The new EU Market Abuse Regulation (596/2014, known as MAR) came into force on 3 July 2016. Although issuers and firms need to update their compliance procedures, systems and training to comply with MAR, this article considers MAR from an enforcement angle. For background information on the new regime see our briefing note, here.
MAR replaces the Market Abuse Directive and will lead to greater harmonisation in relation to market abuse across the EU. MAR is a regulation, so it is directly effective in UK law. However, both HM Treasury and the FCA have been working to ensure that UK law and regulation are compatible with MAR. As a result, there have been some significant changes to the FCA Handbook. In general, the FCA has adopted a "signposting" approach, rather than copying out MAR; this is intended to avoid the risk of misinterpretation by directing firms to the text of MAR itself (as the primary source).
The key changes as a result of MAR are:
- MAD applied to any financial instrument admitted to trading on a regulated market in a member state, or for which a request for admission to trading on such a market had been made. It applied regardless of whether the transaction took place on a regulated market. "Financial instrument" and "regulated market" were defined terms. MAR has a wider scope and also covers financial instruments traded or admitted to trading on a multilateral trading facility (MTF) or for which a request for admission to trading has been made; financial instruments traded on an organised trading facility (OTF); and financial instruments not covered by the foregoing, the price or value of which depends on or has an effect on the price or value of the foregoing financial instruments, including credit default swaps and contracts for difference. Certain provisions of MAR also apply to emission allowances, emission allowance market participants, spot commodity contracts and benchmarks.
- MAR is intended to be compatible with MiFID II (the recast Markets in Financial Instruments Directive II). The implementation date for MiFID II has been extended to 3 January 2018. As a result, references in MAR to MiFID II should be read as references to MiFID I until MiFID II's implementation and so MAR will not take effect in relation to financial instruments traded on an OTF, SME growth markets, emissions allowances and auctioned products based on them until MiFID II has been implemented.
- The definition of inside information will not change significantly as a result of MAR, but MAR imposes more onerous obligations in relation to inside information, which may lead issuers to review and reduce their insider lists. It will be essential to ensure that the point at which information becomes inside information is correctly identified and that a consistent approach is taken by an issuer and its advisers.

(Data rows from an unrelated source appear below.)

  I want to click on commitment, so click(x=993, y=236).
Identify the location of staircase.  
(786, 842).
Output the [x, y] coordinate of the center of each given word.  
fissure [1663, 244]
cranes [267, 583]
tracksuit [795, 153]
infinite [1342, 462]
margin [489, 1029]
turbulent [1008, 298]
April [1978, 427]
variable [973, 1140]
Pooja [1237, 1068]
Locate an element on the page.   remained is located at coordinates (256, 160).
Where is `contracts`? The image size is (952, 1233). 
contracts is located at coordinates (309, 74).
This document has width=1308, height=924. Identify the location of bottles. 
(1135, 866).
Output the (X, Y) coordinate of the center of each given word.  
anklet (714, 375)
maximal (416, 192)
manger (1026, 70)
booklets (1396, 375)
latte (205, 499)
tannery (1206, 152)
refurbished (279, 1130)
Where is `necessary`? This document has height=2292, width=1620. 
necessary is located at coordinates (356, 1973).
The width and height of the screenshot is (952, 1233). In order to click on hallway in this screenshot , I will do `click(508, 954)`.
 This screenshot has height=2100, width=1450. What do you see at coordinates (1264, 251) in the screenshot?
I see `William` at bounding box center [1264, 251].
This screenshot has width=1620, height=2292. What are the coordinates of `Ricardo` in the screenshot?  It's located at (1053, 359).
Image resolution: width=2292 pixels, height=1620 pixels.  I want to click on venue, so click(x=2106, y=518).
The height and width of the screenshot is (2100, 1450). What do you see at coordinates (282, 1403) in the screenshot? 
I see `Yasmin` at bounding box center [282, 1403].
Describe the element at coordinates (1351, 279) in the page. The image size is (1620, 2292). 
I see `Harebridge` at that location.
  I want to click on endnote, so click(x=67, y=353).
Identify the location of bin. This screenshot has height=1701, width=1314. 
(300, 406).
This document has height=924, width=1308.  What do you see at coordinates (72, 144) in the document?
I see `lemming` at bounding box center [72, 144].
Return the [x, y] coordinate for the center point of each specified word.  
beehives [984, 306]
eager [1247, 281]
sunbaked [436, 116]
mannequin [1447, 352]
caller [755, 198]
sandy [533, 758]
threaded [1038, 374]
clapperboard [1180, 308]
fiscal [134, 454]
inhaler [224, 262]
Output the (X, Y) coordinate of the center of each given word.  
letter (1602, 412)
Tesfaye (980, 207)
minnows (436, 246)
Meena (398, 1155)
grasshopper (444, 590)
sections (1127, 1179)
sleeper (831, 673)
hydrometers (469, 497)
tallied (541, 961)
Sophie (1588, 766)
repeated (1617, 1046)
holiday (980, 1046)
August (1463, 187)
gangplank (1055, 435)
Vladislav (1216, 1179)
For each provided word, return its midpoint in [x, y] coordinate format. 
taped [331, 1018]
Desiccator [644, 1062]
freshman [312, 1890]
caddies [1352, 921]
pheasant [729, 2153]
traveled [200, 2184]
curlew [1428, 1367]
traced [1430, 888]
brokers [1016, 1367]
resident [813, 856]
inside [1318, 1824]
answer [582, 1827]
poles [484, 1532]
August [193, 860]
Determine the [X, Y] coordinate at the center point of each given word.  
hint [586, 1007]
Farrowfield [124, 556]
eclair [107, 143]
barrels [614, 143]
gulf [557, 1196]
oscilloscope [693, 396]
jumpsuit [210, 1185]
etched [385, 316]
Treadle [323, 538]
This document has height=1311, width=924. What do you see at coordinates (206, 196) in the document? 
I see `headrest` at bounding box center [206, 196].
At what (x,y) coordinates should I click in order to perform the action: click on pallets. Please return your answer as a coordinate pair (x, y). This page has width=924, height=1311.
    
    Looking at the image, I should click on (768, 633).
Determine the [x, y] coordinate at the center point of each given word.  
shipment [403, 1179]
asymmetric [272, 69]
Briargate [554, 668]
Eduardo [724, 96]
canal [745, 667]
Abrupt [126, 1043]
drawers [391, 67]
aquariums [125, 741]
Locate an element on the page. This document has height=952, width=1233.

- The FCA will no longer be able to issue binding rules on issues which are within the scope of MAR. Rules and evidential provisions in the FCA Handbook are therefore being amended so that they form guidance only.
- The Code of Market Conduct (which assists in determining whether behaviour is market abuse)("CoMC") is highly regarded by the UK financial services sector. As a result, although the FCA is removing incompatible provisions, the CoMC will continue as guidance. It will be known as MAR 1.
As part of its consultation on the implementation of MAR, the FCA also received responses suggesting that additional guidance on certain areas is required (e.g. how "phishing" and "smoking" should be understood in the context of market manipulation). The FCA is considering how to take these suggestions forward. Further changes to the FCA Handbook may also be required if the European Securities and Markets Authority issues further guidance.
MAR is accompanied by the Directive on Criminal Sanctions for Market Abuse ("CSMAD"), which introduces minimum criminal penalties for market abuse. The UK has opted out of CSMAD and so the existing UK criminal penalties (which exceed the minimum in CSMAD) will remain in place. CSMAD will, however, be relevant to UK firms operating in other member states or engaging in trading from the UK which might be caught by the regime in other member states.
The FCA has recently succeeded in obtaining convictions for insider dealing in Operation Tabernula, including the longest ever sentence obtained in an FCA insider dealing case (four and a half years). This brings the FCA's total number of convictions for insider dealing to 30.
Looking ahead, market abuse remains an enforcement priority for the FCA, both in terms of conduct which amounts to market abuse, and systems and controls to prevent and identify suspected market abuse. The civil penalties which the FCA can impose include fines and restrictions on taking on new business, so the penalties can be severe. The FCA has said that it will focus on emerging forms of market abuse, such as spoofing, and so firms should consider their systems and controls in this area.